_Task prompt_
The response must consist of the lines below from the one with "Given: Click the" through the one with "Screen dimensions: 1568x303", exactly as they appear and with both ends kept.

_Exercise materials_
○ ○ ○ ○ ○

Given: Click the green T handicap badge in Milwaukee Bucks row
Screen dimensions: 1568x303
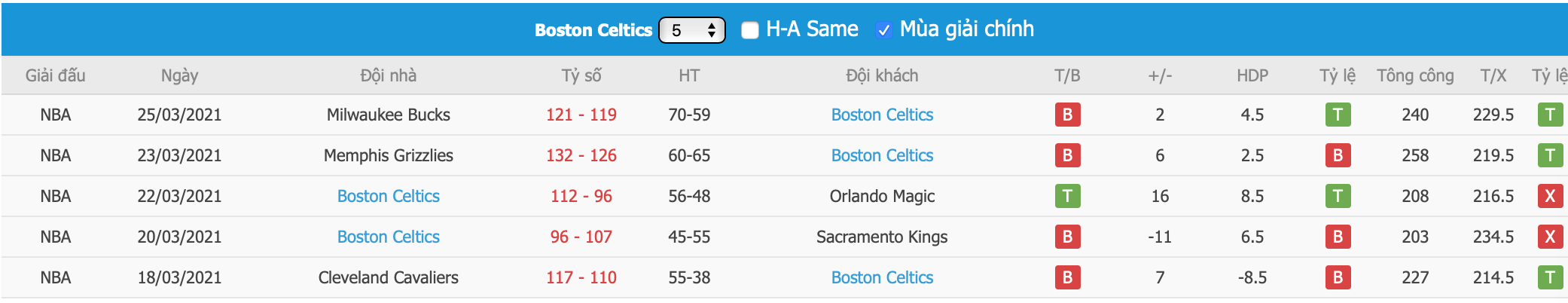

○ ○ ○ ○ ○

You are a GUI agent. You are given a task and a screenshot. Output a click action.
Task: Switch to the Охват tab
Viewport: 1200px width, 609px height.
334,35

○ ○ ○ ○ ○

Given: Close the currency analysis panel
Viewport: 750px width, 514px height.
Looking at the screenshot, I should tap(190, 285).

○ ○ ○ ○ ○

_Output for this exercise_
Given: Click the green T handicap badge in Milwaukee Bucks row
Screen dimensions: 1568x303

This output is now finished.